- _EXERCISE DIRECTIONS_:
Exactly as they stand, copy the lines from the one containing "Task: Open Maciej Kalkowski profile link" to the final line of the data; leave out the pictures.

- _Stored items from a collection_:
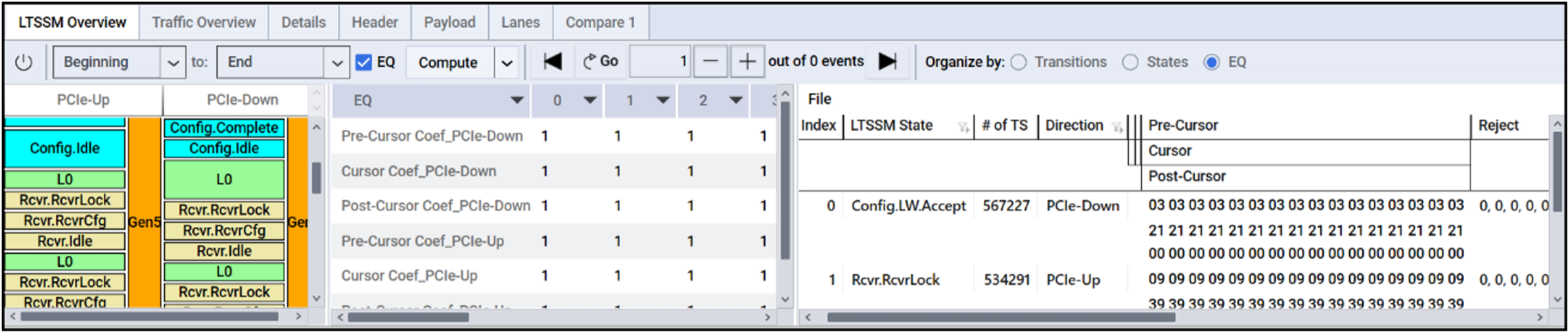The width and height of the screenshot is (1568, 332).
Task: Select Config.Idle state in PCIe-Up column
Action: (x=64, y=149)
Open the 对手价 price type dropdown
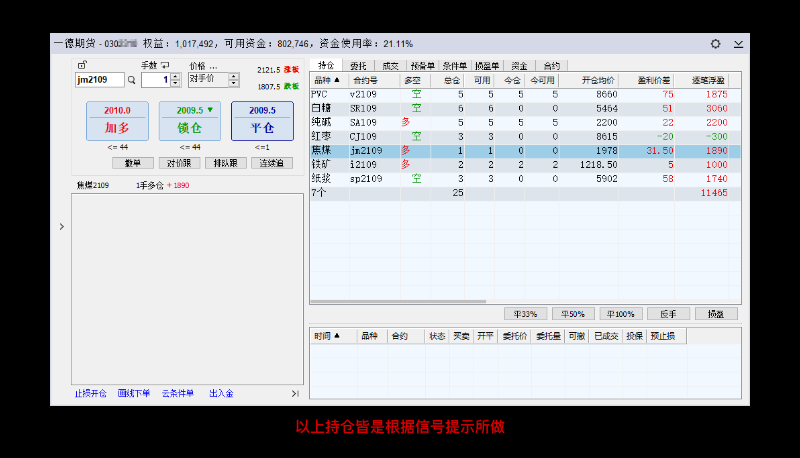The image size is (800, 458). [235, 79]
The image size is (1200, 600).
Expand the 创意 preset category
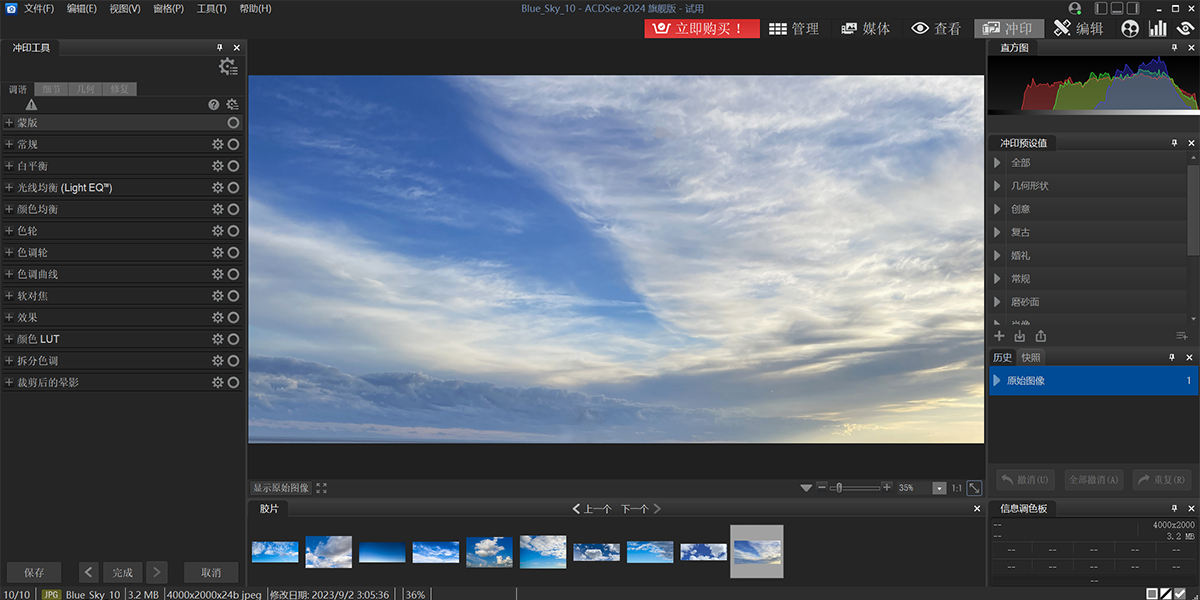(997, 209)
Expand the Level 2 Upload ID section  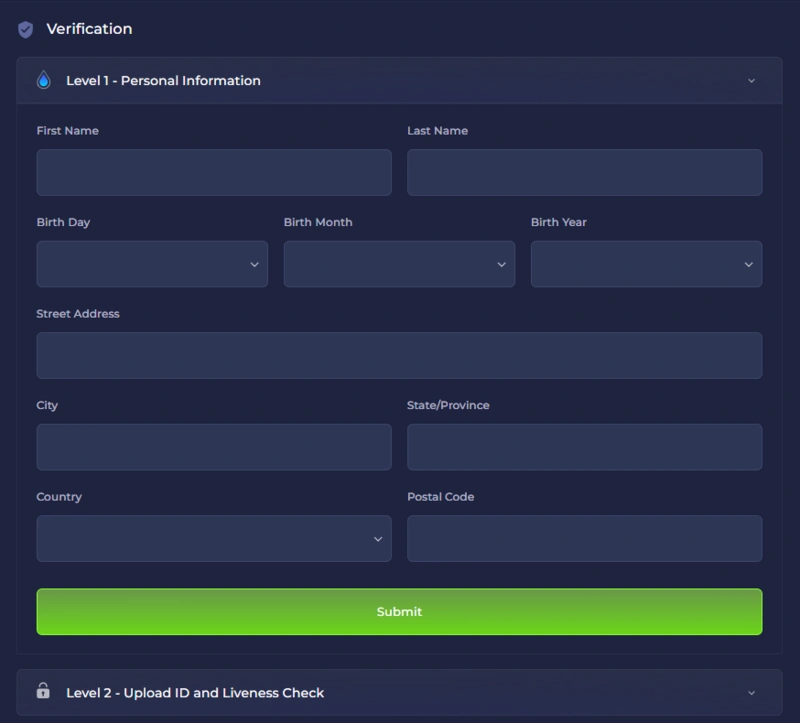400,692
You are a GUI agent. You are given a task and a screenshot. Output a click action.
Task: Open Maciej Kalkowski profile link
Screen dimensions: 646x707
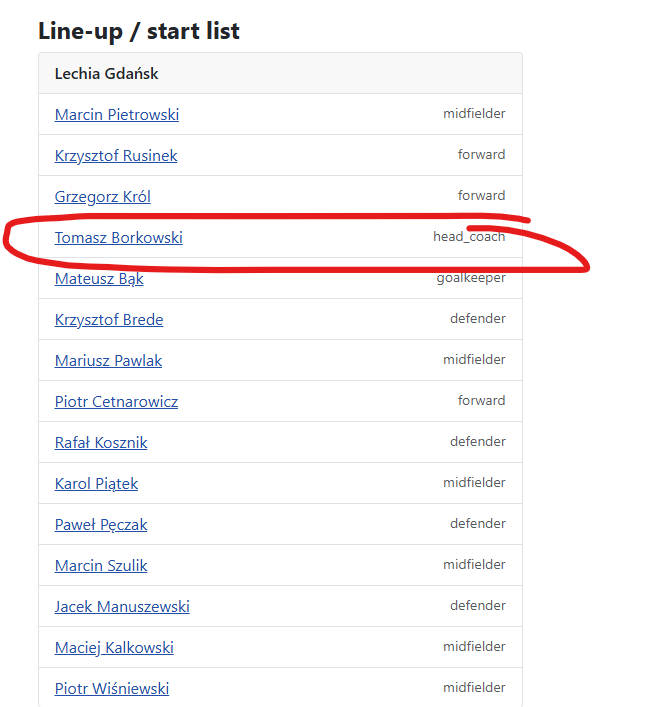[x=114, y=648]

- _EXERCISE OUTPUT_:
Task: Open Maciej Kalkowski profile link
Screen dimensions: 646x707
[x=114, y=648]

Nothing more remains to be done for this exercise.